Pour fêter 2020, Marianne a interrogé différentes personnalités sur la décennie à venir. Voici l'entretien réalisé avec Fabrice Epelboin, entrepreneur, spécialiste des médias sociaux et du web social, enseignant dans la section Masters de l'Université de la Sorbonne CELSA ainsi qu'au Medialab de Sciences Po.
A quoi ressembleront la France et le monde des années 2020 ? Pour se faire une idée, Marianne a interrogé différentes personnalités reconnues pour leur expertise dans leur domaine (politique, climat, culture, égalité hommes-femmes…). Au programme, pas de boule de cristal, mais de vraies analyses sur notre futur collectif… Voici l'entretien réalisé avec Fabrice Epelboin, entrepreneur, spécialiste des médias sociaux et du web social, enseignant dans la section Masters de l'Université de la Sorbonne CELSA ainsi qu'au Medialab de Sciences Po.
Marianne : Caméras de surveillance, utilisation du Big Data, essor des algorithmes, la technologie de surveillance est de plus en plus présente dans nos vies. Comment voyez-vous la situation évoluer dans la décennie à venir ?
Fabrice Epelboin : Quand j’ai commencé à bosser sur Internet, vers 1993, et jusqu’à environ 2005, j’ai pensé que le net apporterait le bien et le progrès pour tous. Petit à petit, je me suis rendu à l’évidence : le web est devenu un outil de surveillance. La décennie écoulée le prouve, et celle à venir risque de l’illustrer aussi. Un exemple parmi d’autres ? Le ministère des Finances, qui est en train de se donner les moyens d’observer vos comportements via les réseaux sociaux. Déjà aujourd’hui, on traque les fraudeurs fiscaux sur Instagram.
Demain, des algorithmes seront chargés, en permanence, de traquer les fraudeurs sociaux, d’observer l’ensemble de vos agissements sur les réseaux, pour vérifier la conformité de vos déclarations, de votre situation, avec vos actes… Le développement de la reconnaissance faciale, couplée à un contexte sécuritaire et à une ignorance coupable des citoyens, nous conduit droit dans une société privative de liberté. Les caméras installées dans les grandes villes, ces fameuses « caméras intelligentes » censées assurer une protection, seront bientôt capables de nous verbaliser automatiquement au moindre mégot jeté ou passage piéton non respecté. Le programme européen INDECT réuni toutes les données des caméras européennes qui sont collectées par une dizaine d’universités du continent…
Ces Big Data permettront d’améliorer le fonctionnement de la reconnaissance faciale. Concrètement, c’est l’oeil de l’Etat. A terme, 100% de l’espace public sera contrôlé. C’est Big Brother au sens propre. Le but est d’avoir un algorithme prédictif, capable de vous dire que dans tel pâté de maisons il y a plus de risques de se passer un faits-divers. Cela existe déjà dans plusieurs villes américaines : les tournées des flics sont organisées en fonction des zones où la probabilité criminelles est plus élevée. C’est le même genre de technologies qui permet à Uber de placer sa flotte au bon endroit à Paris : il y a cinq fois moins d’Uber que de taxis dans dans la capitale, pourtant, le temps d’attente est le même.

*LIGNES FOURNIES*
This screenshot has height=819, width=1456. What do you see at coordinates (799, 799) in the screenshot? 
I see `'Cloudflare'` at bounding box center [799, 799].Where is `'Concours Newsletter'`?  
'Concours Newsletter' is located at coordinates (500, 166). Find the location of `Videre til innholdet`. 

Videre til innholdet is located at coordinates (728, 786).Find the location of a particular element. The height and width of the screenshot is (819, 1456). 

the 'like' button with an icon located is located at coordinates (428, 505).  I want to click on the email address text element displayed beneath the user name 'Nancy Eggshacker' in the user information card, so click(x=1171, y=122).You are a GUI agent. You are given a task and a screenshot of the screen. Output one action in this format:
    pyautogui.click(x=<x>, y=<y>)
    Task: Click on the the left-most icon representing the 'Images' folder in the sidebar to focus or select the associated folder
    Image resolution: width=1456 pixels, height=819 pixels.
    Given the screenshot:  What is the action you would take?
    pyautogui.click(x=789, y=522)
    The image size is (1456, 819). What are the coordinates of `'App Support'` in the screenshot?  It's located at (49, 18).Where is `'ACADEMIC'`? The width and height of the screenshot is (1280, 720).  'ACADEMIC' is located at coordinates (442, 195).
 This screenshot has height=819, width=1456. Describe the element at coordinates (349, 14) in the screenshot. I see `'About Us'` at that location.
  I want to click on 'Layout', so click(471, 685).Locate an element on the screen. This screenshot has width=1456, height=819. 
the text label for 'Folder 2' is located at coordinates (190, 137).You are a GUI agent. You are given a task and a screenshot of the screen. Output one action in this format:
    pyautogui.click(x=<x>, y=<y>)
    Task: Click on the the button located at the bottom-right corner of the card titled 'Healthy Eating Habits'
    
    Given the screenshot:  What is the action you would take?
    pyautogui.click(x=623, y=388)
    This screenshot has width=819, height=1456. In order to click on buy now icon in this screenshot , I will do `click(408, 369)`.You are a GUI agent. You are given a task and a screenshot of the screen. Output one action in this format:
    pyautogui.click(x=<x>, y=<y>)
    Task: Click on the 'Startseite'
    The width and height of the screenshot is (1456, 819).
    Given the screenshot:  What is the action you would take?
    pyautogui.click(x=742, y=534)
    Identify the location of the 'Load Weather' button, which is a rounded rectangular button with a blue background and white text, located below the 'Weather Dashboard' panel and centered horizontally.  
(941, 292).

*CONSIGNE*
Reprenez l'entretien sur la surveillance technologique et prolongez-le après sa dernière phrase. Les lignes n'ont aucun rôle dans ce travail.

*RÉPONSE*
"Big Brother" semble pourtant beaucoup plus présent dans d'autres régions du monde. On pense notamment au fameux "crédit social" chinois, qui doit permettre, à terme, de noter le comportement social des individus du pays. Où en est l'Europe ?
La France et l’Europe sont complètement à la ramasse en la matière. La Chine et les USA « possèdent » leur réseaux sociaux - les Gafa sont certes des sociétés privées, mais travaillent étroitement avec le gouvernement américain. Facebook, c’est un outil de soft power encore plus efficace qu’Hollywood. En terme de souveraineté numérique, nous sommes une colonie des Etats-Unis. Dans le domaine du renseignement, nous dépendons de Facebook, donc des Américains. L’Europe a raté sa révolution numérique, et cela aura des conséquences sur l’état de la démocratie, de nos libertés et du régime politique.
Pensez à la campagne de Donald Trump, qui a basculé grâce à la technologie de la société Cambridge Analytica. Cette entreprise, sorte de régie publicitaire pour parti politique, cible les indécis susceptibles de basculer dans le camp Trump en fonction de leurs goûts, de leurs like et de leur profil (angoissé, colérique, révolté…) et les bombarde de vidéos, post et messages pouvant les convaincre. Ce trolling massif à destination d’un pro-marron peut aussi en convaincre certains de s’abstenir. Aujourd’hui, une élection ne se joue plus vraiment dans les journaux, mais sur Internet. Qui achemine le bon contenu à la bonne personne ? Facebook. Exemple : le site « F de Souche », qui prend un article de Libération sur les sauvetages de l’Aquarius et le met dans sa revue de presse pour exciter ses lecteurs identitaires. Les journaux ont, en quelque sorte, perdu le monopole du marketing de leurs propres contenus. Les réseaux sociaux, et surtout Facebook, s’en chargent.
Dans ce cas, quelles en seront les conséquences ?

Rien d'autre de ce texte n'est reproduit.